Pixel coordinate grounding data
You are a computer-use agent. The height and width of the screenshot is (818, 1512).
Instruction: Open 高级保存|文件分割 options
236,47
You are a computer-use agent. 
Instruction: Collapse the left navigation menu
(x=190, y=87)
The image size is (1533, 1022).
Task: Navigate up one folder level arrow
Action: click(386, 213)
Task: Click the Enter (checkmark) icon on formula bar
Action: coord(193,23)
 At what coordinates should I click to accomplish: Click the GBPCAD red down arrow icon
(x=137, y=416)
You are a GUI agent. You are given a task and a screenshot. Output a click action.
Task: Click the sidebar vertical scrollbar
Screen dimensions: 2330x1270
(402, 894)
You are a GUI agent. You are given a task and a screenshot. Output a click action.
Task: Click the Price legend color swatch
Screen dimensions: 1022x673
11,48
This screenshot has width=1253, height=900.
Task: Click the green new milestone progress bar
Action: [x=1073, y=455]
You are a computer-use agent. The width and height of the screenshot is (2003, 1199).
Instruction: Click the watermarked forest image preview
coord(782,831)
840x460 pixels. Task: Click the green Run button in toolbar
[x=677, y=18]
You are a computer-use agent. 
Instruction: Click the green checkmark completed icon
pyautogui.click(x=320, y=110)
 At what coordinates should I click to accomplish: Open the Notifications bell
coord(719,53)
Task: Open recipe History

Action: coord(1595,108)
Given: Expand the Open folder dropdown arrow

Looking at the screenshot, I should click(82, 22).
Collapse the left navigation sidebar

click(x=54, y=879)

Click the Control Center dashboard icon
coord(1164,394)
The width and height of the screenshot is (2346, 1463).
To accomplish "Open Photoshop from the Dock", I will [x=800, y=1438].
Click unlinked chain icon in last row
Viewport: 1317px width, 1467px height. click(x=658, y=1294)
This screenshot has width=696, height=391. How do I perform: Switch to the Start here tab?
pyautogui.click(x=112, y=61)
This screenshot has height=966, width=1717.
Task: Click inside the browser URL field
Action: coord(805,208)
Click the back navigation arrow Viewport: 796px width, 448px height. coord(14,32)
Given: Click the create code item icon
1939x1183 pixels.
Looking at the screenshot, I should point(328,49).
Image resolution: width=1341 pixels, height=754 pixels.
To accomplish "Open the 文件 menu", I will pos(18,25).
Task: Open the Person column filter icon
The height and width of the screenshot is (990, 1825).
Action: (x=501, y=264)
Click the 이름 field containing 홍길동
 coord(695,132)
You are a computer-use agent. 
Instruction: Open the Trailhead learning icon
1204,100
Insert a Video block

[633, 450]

## Try it
After reading through the records, retype all of them exactly.

## Solution
You are a computer-use agent. The height and width of the screenshot is (818, 1512).
Instruction: Open 高级保存|文件分割 options
236,47
You are a computer-use agent. 
Instruction: Collapse the left navigation menu
(x=190, y=87)
The image size is (1533, 1022).
Task: Navigate up one folder level arrow
Action: click(386, 213)
Task: Click the Enter (checkmark) icon on formula bar
Action: coord(193,23)
 At what coordinates should I click to accomplish: Click the GBPCAD red down arrow icon
(x=137, y=416)
You are a GUI agent. You are given a task and a screenshot. Output a click action.
Task: Click the sidebar vertical scrollbar
Screen dimensions: 2330x1270
(402, 894)
You are a GUI agent. You are given a task and a screenshot. Output a click action.
Task: Click the Price legend color swatch
Screen dimensions: 1022x673
11,48
This screenshot has width=1253, height=900.
Task: Click the green new milestone progress bar
Action: [x=1073, y=455]
You are a computer-use agent. The width and height of the screenshot is (2003, 1199).
Instruction: Click the watermarked forest image preview
coord(782,831)
840x460 pixels. Task: Click the green Run button in toolbar
[x=677, y=18]
You are a computer-use agent. 
Instruction: Click the green checkmark completed icon
pyautogui.click(x=320, y=110)
 At what coordinates should I click to accomplish: Open the Notifications bell
coord(719,53)
Task: Open recipe History

Action: coord(1595,108)
Given: Expand the Open folder dropdown arrow

Looking at the screenshot, I should click(82, 22).
Collapse the left navigation sidebar

click(x=54, y=879)

Click the Control Center dashboard icon
coord(1164,394)
The width and height of the screenshot is (2346, 1463).
To accomplish "Open Photoshop from the Dock", I will [x=800, y=1438].
Click unlinked chain icon in last row
Viewport: 1317px width, 1467px height. click(x=658, y=1294)
This screenshot has width=696, height=391. How do I perform: Switch to the Start here tab?
pyautogui.click(x=112, y=61)
This screenshot has height=966, width=1717.
Task: Click inside the browser URL field
Action: coord(805,208)
Click the back navigation arrow Viewport: 796px width, 448px height. coord(14,32)
Given: Click the create code item icon
1939x1183 pixels.
Looking at the screenshot, I should point(328,49).
Image resolution: width=1341 pixels, height=754 pixels.
To accomplish "Open the 文件 menu", I will pos(18,25).
Task: Open the Person column filter icon
The height and width of the screenshot is (990, 1825).
Action: (x=501, y=264)
Click the 이름 field containing 홍길동
 coord(695,132)
You are a computer-use agent. 
Instruction: Open the Trailhead learning icon
1204,100
Insert a Video block

[633, 450]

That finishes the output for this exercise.